Stored data entries:

______________________________

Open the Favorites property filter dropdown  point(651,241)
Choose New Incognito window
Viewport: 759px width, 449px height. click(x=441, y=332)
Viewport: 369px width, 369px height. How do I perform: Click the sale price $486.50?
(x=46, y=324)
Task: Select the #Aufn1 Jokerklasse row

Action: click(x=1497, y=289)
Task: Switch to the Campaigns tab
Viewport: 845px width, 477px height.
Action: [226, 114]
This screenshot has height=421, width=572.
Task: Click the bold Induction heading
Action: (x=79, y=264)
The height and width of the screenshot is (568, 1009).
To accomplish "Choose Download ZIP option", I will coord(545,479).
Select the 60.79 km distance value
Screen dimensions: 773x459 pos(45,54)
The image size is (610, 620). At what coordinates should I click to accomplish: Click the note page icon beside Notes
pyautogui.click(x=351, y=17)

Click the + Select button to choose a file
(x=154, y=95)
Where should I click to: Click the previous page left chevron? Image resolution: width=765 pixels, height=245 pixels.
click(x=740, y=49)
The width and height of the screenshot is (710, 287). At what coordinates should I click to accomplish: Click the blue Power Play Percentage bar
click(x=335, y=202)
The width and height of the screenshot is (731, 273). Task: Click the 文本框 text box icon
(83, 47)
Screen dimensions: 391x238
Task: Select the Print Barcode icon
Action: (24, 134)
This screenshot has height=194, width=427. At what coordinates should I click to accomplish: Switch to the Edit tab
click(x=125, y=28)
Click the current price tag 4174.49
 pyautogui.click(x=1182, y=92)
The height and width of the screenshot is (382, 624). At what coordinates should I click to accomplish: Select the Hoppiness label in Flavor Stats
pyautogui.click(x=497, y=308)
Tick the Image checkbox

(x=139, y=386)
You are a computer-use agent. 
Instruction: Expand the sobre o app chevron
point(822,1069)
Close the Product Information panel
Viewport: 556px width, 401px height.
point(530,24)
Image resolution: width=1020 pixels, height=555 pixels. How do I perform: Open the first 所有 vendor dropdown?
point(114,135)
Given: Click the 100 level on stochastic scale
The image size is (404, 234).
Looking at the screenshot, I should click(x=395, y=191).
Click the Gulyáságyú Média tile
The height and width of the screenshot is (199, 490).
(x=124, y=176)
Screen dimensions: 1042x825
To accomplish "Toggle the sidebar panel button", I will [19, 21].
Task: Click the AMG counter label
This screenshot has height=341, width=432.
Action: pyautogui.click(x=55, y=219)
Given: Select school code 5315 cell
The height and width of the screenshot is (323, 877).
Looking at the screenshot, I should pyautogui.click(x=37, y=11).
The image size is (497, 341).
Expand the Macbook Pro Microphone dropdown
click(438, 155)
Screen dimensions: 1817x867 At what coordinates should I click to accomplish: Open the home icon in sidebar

______________________________

## WORK REQUIRED
Starting at the top of the data above, repeat every line exactly until the line containing "You are a computer-use agent." has been given, then stop.

## EXERCISE SOLUTION
Open the Favorites property filter dropdown  point(651,241)
Choose New Incognito window
Viewport: 759px width, 449px height. click(x=441, y=332)
Viewport: 369px width, 369px height. How do I perform: Click the sale price $486.50?
(x=46, y=324)
Task: Select the #Aufn1 Jokerklasse row

Action: click(x=1497, y=289)
Task: Switch to the Campaigns tab
Viewport: 845px width, 477px height.
Action: [226, 114]
This screenshot has height=421, width=572.
Task: Click the bold Induction heading
Action: (x=79, y=264)
The height and width of the screenshot is (568, 1009).
To accomplish "Choose Download ZIP option", I will coord(545,479).
Select the 60.79 km distance value
Screen dimensions: 773x459 pos(45,54)
The image size is (610, 620). At what coordinates should I click to accomplish: Click the note page icon beside Notes
pyautogui.click(x=351, y=17)

Click the + Select button to choose a file
(x=154, y=95)
Where should I click to: Click the previous page left chevron? Image resolution: width=765 pixels, height=245 pixels.
click(x=740, y=49)
The width and height of the screenshot is (710, 287). At what coordinates should I click to accomplish: Click the blue Power Play Percentage bar
click(x=335, y=202)
The width and height of the screenshot is (731, 273). Task: Click the 文本框 text box icon
(83, 47)
Screen dimensions: 391x238
Task: Select the Print Barcode icon
Action: (24, 134)
This screenshot has height=194, width=427. At what coordinates should I click to accomplish: Switch to the Edit tab
click(x=125, y=28)
Click the current price tag 4174.49
 pyautogui.click(x=1182, y=92)
The height and width of the screenshot is (382, 624). At what coordinates should I click to accomplish: Select the Hoppiness label in Flavor Stats
pyautogui.click(x=497, y=308)
Tick the Image checkbox

(x=139, y=386)
You are a computer-use agent. 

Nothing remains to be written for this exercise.